In [17]:
from sklearn.datasets import load_iris
import pandas as pd
import numpy as np
from sklearn.model_selection import train_test_split
from sklearn.preprocessing import StandardScaler
import mlflow
mlflow.set_tracking_uri("http://127.0.0.1:8080")

In [22]:
load_iris = load_iris()

In [3]:
load_iris.keys()

dict_keys(['data', 'target', 'frame', 'target_names', 'DESCR', 'feature_names', 'filename', 'data_module'])

**a) Create a data processing class that implements:**

1.  Conversion of data to pandas DataFrame with proper column names
2.  Feature scaling using StandardScaler
3.  Train-test split with experiment tracking



In [26]:
class IrisDataProcessor:
  def __init__(self,load_iris):
    self.iris = load_iris

  def prepare_data(self):
    X = load_iris.data
    scalar = StandardScaler()
    X = scalar.fit_transform(X)
    y = load_iris.target
    feature_names = load_iris.feature_names

    df = pd.DataFrame(data = X , columns = feature_names)
    df['target'] = y

    return df

  def get_feature_stats(self):
    df = self.prepare_data()
    return df.describe()


In [29]:
iris = IrisDataProcessor(load_iris)
df = iris.prepare_data()
df.head()


Unnamed: 0,sepal length (cm),sepal width (cm),petal length (cm),petal width (cm),target
0,-0.900681,1.019004,-1.340227,-1.315444,0
1,-1.143017,-0.131979,-1.340227,-1.315444,0
2,-1.385353,0.328414,-1.397064,-1.315444,0
3,-1.506521,0.098217,-1.283389,-1.315444,0
4,-1.021849,1.249201,-1.340227,-1.315444,0


In [28]:
df_stat = iris.get_feature_stats()
df_stat.head()

Unnamed: 0,sepal length (cm),sepal width (cm),petal length (cm),petal width (cm),target
count,150.0,150.0,150.0,150.0,150.0
mean,-1.468455e-15,-1.823726e-15,-1.610564e-15,-9.473903e-16,1.0
std,1.00335,1.00335,1.00335,1.00335,0.819232
min,-1.870024,-2.433947,-1.567576,-1.447076,0.0
25%,-0.9006812,-0.592373,-1.226552,-1.183812,0.0


In [35]:
X_train ,X_test ,y_train ,y_test = train_test_split(df.drop('target',axis = 1) , df['target'] , test_size = 0.2 , random_state = 42)
----
__THE TASKS__
A – Retype the rows from the line containing "Insert audio or" through the line containing "(x=539, y=30)", including both of those lines.
B – Continue the Iris notebook from the point where it stops.
The Iris notebook and the rows have no connection to each other.

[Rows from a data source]
----
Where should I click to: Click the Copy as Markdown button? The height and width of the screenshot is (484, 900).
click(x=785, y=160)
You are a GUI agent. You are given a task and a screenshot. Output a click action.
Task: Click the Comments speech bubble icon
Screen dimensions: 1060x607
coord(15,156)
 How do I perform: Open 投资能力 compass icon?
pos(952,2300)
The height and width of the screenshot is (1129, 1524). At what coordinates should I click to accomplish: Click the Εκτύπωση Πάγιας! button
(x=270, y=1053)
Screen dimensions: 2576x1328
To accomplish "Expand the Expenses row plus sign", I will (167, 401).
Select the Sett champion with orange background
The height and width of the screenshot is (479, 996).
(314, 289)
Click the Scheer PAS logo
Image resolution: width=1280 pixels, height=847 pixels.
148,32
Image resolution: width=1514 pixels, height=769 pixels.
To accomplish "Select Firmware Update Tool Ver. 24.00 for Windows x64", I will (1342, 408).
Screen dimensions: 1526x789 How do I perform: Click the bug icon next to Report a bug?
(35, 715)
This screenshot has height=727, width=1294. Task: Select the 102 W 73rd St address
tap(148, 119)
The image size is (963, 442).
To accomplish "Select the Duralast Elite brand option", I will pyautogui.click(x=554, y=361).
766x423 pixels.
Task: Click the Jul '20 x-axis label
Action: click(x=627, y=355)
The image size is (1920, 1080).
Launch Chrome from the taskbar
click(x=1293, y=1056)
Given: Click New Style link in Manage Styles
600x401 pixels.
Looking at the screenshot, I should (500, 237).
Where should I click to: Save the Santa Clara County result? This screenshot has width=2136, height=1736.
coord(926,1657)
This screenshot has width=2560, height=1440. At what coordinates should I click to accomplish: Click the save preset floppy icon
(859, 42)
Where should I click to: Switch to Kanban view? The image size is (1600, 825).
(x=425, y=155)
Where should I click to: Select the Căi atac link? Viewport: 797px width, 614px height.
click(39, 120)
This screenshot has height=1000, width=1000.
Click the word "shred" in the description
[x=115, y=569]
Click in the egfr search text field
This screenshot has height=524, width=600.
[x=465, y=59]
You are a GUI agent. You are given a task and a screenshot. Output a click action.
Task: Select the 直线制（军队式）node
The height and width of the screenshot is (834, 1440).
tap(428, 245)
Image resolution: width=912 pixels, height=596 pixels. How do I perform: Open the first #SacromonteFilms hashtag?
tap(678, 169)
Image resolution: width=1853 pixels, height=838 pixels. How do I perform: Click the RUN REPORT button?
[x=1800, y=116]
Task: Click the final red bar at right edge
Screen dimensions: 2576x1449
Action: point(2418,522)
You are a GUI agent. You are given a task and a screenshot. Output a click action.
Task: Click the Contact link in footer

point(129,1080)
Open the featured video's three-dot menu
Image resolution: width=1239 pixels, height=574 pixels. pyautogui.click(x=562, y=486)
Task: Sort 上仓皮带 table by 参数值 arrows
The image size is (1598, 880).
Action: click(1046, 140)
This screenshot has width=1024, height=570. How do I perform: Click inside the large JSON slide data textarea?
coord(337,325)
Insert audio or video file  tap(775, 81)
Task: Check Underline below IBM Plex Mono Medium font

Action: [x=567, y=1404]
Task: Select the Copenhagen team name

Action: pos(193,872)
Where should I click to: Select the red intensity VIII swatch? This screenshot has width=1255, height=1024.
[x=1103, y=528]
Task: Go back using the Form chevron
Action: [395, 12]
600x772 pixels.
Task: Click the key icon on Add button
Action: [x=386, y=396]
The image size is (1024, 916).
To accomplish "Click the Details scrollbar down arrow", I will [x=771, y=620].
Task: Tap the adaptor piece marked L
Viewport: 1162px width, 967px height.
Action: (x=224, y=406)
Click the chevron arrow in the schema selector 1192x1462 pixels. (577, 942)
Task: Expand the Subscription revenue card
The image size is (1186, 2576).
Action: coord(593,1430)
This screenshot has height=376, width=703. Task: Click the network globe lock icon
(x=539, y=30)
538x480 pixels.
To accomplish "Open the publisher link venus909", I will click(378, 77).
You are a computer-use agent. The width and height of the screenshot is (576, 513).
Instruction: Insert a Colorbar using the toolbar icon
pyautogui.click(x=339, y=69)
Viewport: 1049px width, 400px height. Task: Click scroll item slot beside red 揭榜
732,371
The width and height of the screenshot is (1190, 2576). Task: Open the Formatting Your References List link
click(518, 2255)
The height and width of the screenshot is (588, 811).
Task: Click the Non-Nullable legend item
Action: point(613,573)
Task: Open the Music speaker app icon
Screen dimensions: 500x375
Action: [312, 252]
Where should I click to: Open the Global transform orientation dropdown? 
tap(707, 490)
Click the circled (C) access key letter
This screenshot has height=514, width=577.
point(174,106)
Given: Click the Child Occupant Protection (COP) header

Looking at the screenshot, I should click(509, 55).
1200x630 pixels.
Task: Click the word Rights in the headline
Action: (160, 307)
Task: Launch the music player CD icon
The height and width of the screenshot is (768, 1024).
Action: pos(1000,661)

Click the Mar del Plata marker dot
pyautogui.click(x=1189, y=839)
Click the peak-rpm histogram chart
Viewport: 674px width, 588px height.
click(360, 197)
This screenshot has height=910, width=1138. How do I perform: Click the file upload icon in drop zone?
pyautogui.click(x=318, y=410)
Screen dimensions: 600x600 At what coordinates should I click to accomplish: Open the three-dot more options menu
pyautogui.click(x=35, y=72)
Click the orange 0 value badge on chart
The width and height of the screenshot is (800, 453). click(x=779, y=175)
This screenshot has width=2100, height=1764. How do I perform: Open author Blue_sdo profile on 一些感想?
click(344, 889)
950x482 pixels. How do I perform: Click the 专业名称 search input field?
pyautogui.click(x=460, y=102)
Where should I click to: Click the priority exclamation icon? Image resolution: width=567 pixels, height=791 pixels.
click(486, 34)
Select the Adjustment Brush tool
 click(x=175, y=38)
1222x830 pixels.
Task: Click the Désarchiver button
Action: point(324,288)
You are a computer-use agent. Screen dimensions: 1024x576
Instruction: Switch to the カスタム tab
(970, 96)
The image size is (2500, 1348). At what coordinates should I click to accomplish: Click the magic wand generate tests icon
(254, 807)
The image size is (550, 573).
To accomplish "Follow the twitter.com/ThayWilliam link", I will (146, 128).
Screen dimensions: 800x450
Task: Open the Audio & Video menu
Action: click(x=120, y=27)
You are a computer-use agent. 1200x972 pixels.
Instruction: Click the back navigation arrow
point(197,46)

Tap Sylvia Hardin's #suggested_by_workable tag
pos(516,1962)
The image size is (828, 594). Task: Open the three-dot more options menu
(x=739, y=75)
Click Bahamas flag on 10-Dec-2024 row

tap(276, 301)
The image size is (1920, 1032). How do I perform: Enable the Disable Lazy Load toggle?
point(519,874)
----
__ANSWERS BY TASK__
A –
Insert audio or video file  tap(775, 81)
Task: Check Underline below IBM Plex Mono Medium font

Action: [x=567, y=1404]
Task: Select the Copenhagen team name

Action: pos(193,872)
Where should I click to: Select the red intensity VIII swatch? This screenshot has width=1255, height=1024.
[x=1103, y=528]
Task: Go back using the Form chevron
Action: [395, 12]
600x772 pixels.
Task: Click the key icon on Add button
Action: [x=386, y=396]
The image size is (1024, 916).
To accomplish "Click the Details scrollbar down arrow", I will [x=771, y=620].
Task: Tap the adaptor piece marked L
Viewport: 1162px width, 967px height.
Action: (x=224, y=406)
Click the chevron arrow in the schema selector 1192x1462 pixels. (577, 942)
Task: Expand the Subscription revenue card
The image size is (1186, 2576).
Action: coord(593,1430)
This screenshot has height=376, width=703. Task: Click the network globe lock icon
(x=539, y=30)

B –
Question 2: Experiment Tracking and Model
Development (20 marks)

In [36]:
from sklearn.linear_model import LogisticRegressionCV
from sklearn.ensemble import RandomForestClassifier
from sklearn.metrics import accuracy_score, precision_score, recall_score, f1_score

lr = LogisticRegressionCV(cv = 5)
rf = RandomForestClassifier()

lr.fit(X_train, y_train)
rf.fit(X_train, y_train)

y_pred_lr = lr.predict(X_test)
y_pred_rf = rf.predict(X_test)

accuracy_lr = accuracy_score(y_test, y_pred_lr)
accuracy_rf = accuracy_score(y_test, y_pred_rf)
precision_lr = precision_score(y_test, y_pred_lr, average='macro')
precision_rf = precision_score(y_test, y_pred_rf, average='macro')
recall_lr = recall_score(y_test, y_pred_lr, average='macro')
recall_rf = recall_score(y_test, y_pred_rf, average='macro')
f1_lr = f1_score(y_test, y_pred_lr, average='macro')
f1_rf = f1_score(y_test, y_pred_rf, average='macro')

In [None]:
class IrisExperiment:
  def __init__(self, data_processor):
    self.data_processor = data_processor
    pass
  def run_experiment(self):
    self.lr_params = {'cv':5,'penalty'='elasticnet'}
    self.lr = LogisticRegressionCV(**lr_params)
    self.rf_params = {'criterion'='gini','bootstrap'=True}
    self.rf = RandomForestClassifier(**rf_params)
    X_train = self.data_processor.X_train
    y_train = self.data_processor.y_train
    lr.fit(X_train, y_train)
    rf.fit(X_train, y_train)



  def log_results(self):
    X_test = self.data_processor.X_test
    y_test = self.data_processor.y_test
    y_pred_lr = lr.predict(X_test)
    y_pred_rf = rf.predict(X_test)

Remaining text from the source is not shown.